Menurut Kusnadi (2003), ada dua sebab yang menyebabkan kemiskinan nelayan, yaitu sebab yang bersifat internal dan bersifat eksternal. Kedua sebab tersebut saling berinteraksi dan melengkapi. Sebab kemiskinan yang bersifat internal berkaitan erat dengan kondisi internal sumber daya manusia nelayan dan aktivitas kerja mereka. Sebab-sebab internal ini mencakup masalah : (1) keterbatasan kualitas sumber daya manusia nelayan, (2) keterbatasan kemampuan modal usaha dan teknologi penangkapan, (3) hubungan kerja (pemilik perahu-nelayan buruh) dalam organisasi penangkapan yang dianggap kurang menguntungkan nelayan buruh, (4) kesulitan melakukan diversifikasi usaha penangkapan, (5) ketergantungan yang tinggi terhadap okupasi melaut, dan (6) gaya hidup yang dipandang boros sehingga kurang berorientasi ke masa depan. Sebab kemiskinan yang bersifat eksternal berkaitan dengan kondisi di luar diri dan aktivitas kerja nelayan. Sebab-sebab eksternal ini mencakup masalah : (1) kebijakan pembangunan perikanan yang lebih berorientasi pada produktivitas untuk menunjang pertumbuhan ekonomi nasional dan parsial, (2) sistim pemasaran hasil perikanan yang lebih menguntungkan pedagang perantara, (3) kerusakan ekosistem nelayan dan laut karena pencemaran dari wilayah darat, praktik penangkapan dengan bahan kimia, pengrusakan terumbu karang, dan konservasi hutan bakau di kawasan nelayan, (4) penggunaan peralatan tangkap yang tidak ramah lingkungan, (5) penegakan hukum yang lemah terhadap perusak lingkungan, (6) terbatasnya teknologi pengolahan hasil tangkapan pascapanen, (7) terbatasnya peluang-peluang kerja di sektor non perikanan yang tersedia di desa- desa nelayan, (8) kondisi alam dan fluktuasi musim yang tidak memungkinkan nelayan melaut sepanjang tahun, dan (9) isolasi geografis desa nelayan yang mengganggu mobilitas barang, jasa, modal dan manusia (Nasution dkk, 2005).

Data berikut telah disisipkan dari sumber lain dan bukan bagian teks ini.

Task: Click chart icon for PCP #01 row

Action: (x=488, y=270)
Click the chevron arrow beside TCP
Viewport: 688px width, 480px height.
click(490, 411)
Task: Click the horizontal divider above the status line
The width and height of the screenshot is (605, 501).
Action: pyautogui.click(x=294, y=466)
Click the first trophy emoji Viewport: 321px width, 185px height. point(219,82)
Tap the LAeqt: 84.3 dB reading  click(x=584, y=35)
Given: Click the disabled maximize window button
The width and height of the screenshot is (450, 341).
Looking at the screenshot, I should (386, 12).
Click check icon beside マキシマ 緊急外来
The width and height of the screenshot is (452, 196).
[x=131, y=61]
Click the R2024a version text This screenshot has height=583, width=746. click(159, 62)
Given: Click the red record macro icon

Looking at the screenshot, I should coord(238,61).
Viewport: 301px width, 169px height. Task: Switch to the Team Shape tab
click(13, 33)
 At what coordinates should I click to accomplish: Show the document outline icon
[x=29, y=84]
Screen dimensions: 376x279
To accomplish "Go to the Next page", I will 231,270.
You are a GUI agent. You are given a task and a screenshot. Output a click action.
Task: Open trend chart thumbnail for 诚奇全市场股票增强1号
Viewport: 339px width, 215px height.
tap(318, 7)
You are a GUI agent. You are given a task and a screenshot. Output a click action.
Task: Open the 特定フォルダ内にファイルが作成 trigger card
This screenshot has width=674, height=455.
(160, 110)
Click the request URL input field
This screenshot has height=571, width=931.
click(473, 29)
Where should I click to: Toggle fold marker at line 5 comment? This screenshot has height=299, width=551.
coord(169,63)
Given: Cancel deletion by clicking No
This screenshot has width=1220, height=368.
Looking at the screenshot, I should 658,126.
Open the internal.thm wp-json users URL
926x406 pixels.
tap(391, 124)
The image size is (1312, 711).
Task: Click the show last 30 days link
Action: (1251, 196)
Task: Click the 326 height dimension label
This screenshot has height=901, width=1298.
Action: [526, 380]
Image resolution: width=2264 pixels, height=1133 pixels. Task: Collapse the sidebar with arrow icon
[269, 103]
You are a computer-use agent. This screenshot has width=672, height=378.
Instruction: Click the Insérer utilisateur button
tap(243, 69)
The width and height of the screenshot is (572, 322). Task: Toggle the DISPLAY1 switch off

Selanjutnya Mulyadi (2005), mengatakan bahwa sesungguhnya, ada dua hal utama yang terkandung dalam kemiskinan, yaitu kerentanan dan ketidak berdayaan. Dengan kerentanan yang dialami, orang miskin akan mengalami kesulitan untuk menghadapi situasi darurat. Ini dapat dilihat pada nelayan perorangan misalnya, mengalami kesulitan untuk membeli bahan bakar untuk keperluan melaut. Hal ini disebabkan sebelumnya tidak ada hasil tangkapan yang bisa dijual, dan tidak ada dana cadangan yang dapat digunakan untuk keperluan yang mendesak. Hal yang sama juga dialami oleh nelayan buruh, mereka merasa tidak berdaya dihadapan para juragan yang telah mempekerjakannya, meskipun bagi hasil yang diterimanya dirasakan tidak adil (Mulyadi, 2005).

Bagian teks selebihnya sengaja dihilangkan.